A Parzen-based distance between probability measures as an alternative of summary statistics in Approximate Bayesian Computation
This work addresses a bottleneck in likelihood-free Bayesian inference for complex models, offering an incremental improvement over existing nonparametric ABC methods.
The authors tackled the challenge of selecting summary statistics in Approximate Bayesian Computation (ABC) by proposing a method that uses a Parzen-based distance between probability measures as an alternative, demonstrating it as a robust estimator of the posterior distribution, particularly with few observations.
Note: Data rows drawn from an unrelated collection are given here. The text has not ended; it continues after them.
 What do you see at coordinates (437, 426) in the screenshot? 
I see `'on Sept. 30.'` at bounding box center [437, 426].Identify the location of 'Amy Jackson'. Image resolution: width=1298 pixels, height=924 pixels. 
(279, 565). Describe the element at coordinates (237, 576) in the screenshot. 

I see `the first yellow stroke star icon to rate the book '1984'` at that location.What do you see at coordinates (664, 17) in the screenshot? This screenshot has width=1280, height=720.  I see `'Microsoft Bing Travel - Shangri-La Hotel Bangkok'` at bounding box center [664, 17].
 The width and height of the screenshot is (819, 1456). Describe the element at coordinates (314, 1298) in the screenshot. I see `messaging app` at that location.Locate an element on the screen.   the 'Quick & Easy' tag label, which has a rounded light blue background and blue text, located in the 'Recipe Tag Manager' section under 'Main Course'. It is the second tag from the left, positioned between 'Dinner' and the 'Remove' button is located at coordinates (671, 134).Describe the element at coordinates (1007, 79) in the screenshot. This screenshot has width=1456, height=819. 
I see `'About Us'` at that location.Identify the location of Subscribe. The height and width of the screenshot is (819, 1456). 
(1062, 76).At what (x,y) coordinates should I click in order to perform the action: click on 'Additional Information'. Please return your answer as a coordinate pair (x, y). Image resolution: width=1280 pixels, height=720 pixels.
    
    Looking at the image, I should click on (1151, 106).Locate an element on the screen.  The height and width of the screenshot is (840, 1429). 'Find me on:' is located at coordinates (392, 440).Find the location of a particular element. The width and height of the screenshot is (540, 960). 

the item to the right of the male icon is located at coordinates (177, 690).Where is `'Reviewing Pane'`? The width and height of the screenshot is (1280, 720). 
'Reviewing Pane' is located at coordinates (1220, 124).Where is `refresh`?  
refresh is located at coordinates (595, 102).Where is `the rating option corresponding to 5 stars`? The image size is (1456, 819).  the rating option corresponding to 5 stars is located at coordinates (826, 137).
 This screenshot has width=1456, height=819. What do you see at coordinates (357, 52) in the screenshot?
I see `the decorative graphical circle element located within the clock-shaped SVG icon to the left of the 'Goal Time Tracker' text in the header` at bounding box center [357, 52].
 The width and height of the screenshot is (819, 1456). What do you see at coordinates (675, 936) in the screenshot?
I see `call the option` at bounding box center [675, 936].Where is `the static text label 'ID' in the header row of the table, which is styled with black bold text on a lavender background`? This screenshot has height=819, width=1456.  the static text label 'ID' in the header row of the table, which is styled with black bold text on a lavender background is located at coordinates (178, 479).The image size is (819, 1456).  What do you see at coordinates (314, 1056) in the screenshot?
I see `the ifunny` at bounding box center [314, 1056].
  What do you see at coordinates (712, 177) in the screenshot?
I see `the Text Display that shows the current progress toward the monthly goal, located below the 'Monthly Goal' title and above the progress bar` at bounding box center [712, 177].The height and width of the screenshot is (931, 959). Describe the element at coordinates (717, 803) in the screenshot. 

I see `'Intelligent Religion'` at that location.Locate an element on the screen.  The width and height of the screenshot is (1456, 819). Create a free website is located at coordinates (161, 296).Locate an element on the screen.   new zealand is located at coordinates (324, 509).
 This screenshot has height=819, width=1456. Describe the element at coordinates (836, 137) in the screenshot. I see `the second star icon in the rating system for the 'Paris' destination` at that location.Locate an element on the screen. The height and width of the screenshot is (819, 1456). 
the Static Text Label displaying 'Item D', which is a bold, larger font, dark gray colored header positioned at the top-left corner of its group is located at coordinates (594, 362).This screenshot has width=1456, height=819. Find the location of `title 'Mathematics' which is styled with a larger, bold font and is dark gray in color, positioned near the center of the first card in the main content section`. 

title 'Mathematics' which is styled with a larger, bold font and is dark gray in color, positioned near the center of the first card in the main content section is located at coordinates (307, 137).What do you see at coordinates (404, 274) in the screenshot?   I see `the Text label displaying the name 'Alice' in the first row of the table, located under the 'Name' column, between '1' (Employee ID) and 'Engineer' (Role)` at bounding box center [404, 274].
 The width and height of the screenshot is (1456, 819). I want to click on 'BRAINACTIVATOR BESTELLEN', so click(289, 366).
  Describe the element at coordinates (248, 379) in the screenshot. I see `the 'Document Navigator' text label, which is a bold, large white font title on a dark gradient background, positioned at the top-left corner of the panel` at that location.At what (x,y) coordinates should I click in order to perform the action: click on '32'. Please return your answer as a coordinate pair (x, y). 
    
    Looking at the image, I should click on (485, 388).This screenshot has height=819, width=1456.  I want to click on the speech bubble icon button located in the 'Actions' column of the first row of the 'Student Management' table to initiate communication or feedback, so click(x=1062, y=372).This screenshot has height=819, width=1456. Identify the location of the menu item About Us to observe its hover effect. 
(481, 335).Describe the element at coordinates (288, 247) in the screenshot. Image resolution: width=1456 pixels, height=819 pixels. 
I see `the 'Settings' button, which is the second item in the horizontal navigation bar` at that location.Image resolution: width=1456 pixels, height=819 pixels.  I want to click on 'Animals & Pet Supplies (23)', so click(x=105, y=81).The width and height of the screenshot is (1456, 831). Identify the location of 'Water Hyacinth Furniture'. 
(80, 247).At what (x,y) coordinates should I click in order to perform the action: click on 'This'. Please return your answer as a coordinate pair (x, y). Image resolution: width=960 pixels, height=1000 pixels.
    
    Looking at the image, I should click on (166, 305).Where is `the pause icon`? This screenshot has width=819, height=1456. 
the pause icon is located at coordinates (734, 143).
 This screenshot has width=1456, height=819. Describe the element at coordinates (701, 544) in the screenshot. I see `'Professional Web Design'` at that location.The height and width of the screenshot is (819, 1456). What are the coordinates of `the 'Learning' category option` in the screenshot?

Approximate Bayesian Computation (ABC) are likelihood-free Monte Carlo methods. ABC methods use a comparison between simulated data, using different parameters drew from a prior distribution, and observed data. This comparison process is based on computing a distance between the summary statistics from the simulated data and the observed data. For complex models, it is usually difficult to define a methodology for choosing or constructing the summary statistics. Recently, a nonparametric ABC has been proposed, that uses a dissimilarity measure between discrete distributions based on empirical kernel embeddings as an alternative for summary statistics. The nonparametric ABC outperforms other methods including ABC, kernel ABC or synthetic likelihood ABC. However, it assumes that the probability distributions are discrete, and it is not robust when dealing with few observations. In this paper, we propose to apply kernel embeddings using an smoother density estimator or Parzen estimator for comparing the empirical data distributions, and computing the ABC posterior. Synthetic data and real data were used to test the Bayesian inference of our method. We compare our method with respect to state-of-the-art methods, and demonstrate that our method is a robust estimator of the posterior distribution in terms of the number of observations.